Der Förderturm einer alten Zeche wird gesprengt und fällt in sich zusammen, Hände werden geschüttelt, ein Männerchor singt zur Fördereinstellung. Im Jahre 2018 soll in Deutschland die letzte Kohlemine schließen. Gleichzeitig werden jedoch neue, hochmoderne Kohlekraftwerke in Betrieb genommen, denn Deutschland bezieht seinen Bedarf an Steinkohle mittlerweile maßgeblich aus dem Ausland, um die Stromerzeugung zu sichern. Über zehn Millionen Tonnen werden jährlich aus dem Norden Kolumbiens importiert, wo sich die Mine „El Cerrejón“, die zu den weltweit größten zählt, im Tagebau wie eine riesige Krake in die Landschaft frisst. 700 km² misst das Loch, das den gewaltigen Raubbau an der Natur als neokolonialistische Ausbeutung durch die reichen Industrienationen versinnbildlicht. Neben der zerstörten Natur- und Tierwelt ist es aber vor allem die einheimische Bevölkerung, die unter der Kohleförderung leidet, weil ihr durch erzwungene Umsiedlungen die Lebensgrundlage entzogen wird.
Zu ihr gehören auch die indigenen, noch traditionell lebenden Wayúu-Familien des Dorfes Tamaquito, deren schier aussichtslosen Kampf Jens Schanze in seinem sehenswerten Film „La buena vida“ („Das gute Leben') dokumentiert. „Wir kämpfen gegen ein Monster. Es heißt Cerrejón“, sagt einer der Aktivisten aus dem Dorf, während linientreue Konzernvertreter schönrednerisch von einer „Verbesserung der Lebensbedingungen“, vom „Projekt eures Lebens“ und von der „Verwirklichung von Träumen“ schwafeln, aber kaum mehr als leere Versprechungen machen. Dabei sind die Wayúu Selbstversorger, die sich von der Jagd und vom Ackerbau ernähren und alles haben, was sie für ihre unabhängige Lebensweise brauchen. Dagegen bietet der neue Ort mit seinen gemauerten Steinhäusern auf ödem Grund und den vermeintlichen Segnungen der Zivilisation, mit denen die Wayúu nichts anfangen können, hauptsächlich Tristesse und Entfremdung.
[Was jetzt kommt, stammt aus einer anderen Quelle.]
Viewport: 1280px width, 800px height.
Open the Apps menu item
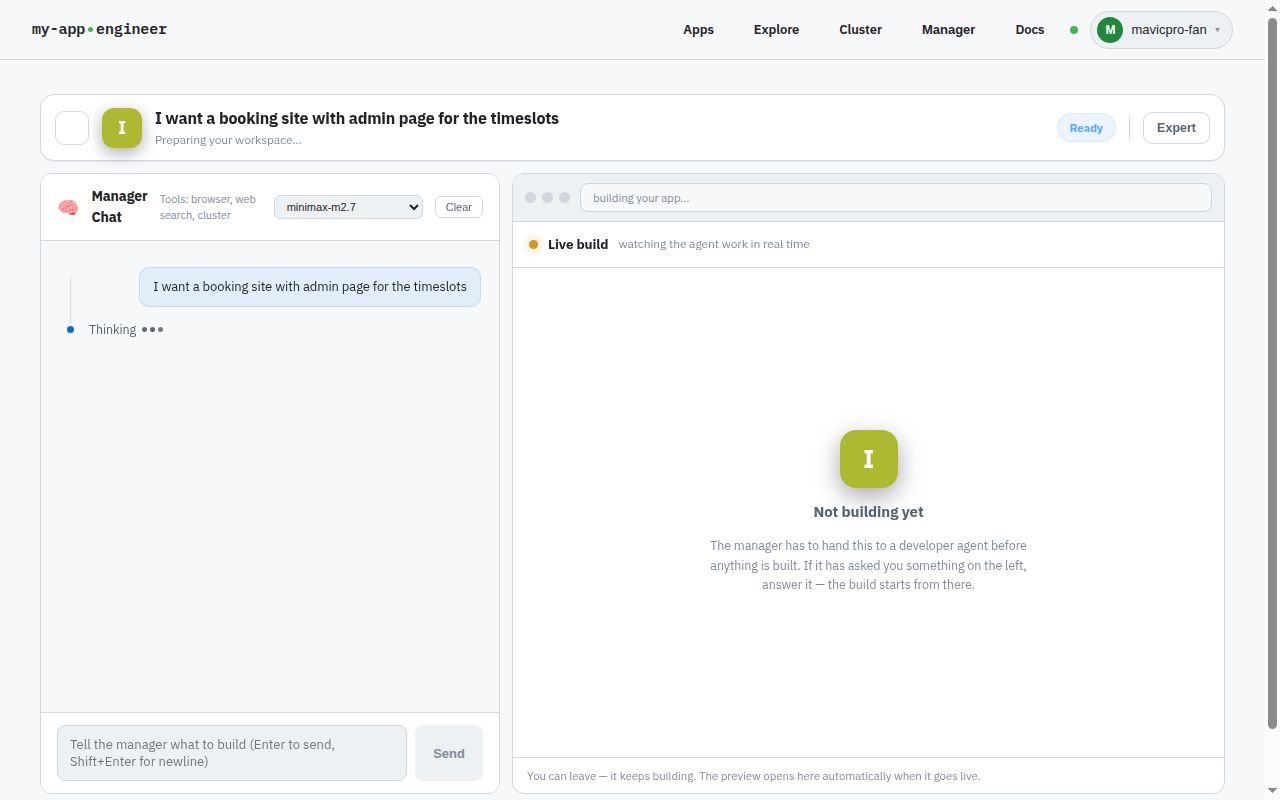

Jens Schanzes in einem guten Sinne parteiischer Film, der auf Interviews und Kommentare verzichtet, um stattdessen die Protagonisten in den jeweiligen Situationen sprechen zu lassen, lebt von diesen Kontrasten. Sein dialektisches Prinzip, das der inhärenten Dramatik des Umsiedlungsprozesses folgt, macht auf diese Weise die schwerwiegende Entwurzelung der Indigenás erfahrbar. Diese konfrontiert den Zuschauer letztlich mit einer ebenso grundlegenden wie folgenschweren Differenz kulturellen Verstehens; und sie stellt dabei vor allem uns, die wir „im Hellen und Warmen sitzen“, unbequeme Fragen, die unmissverständlich an unser Verantwortungsgefühl appellieren.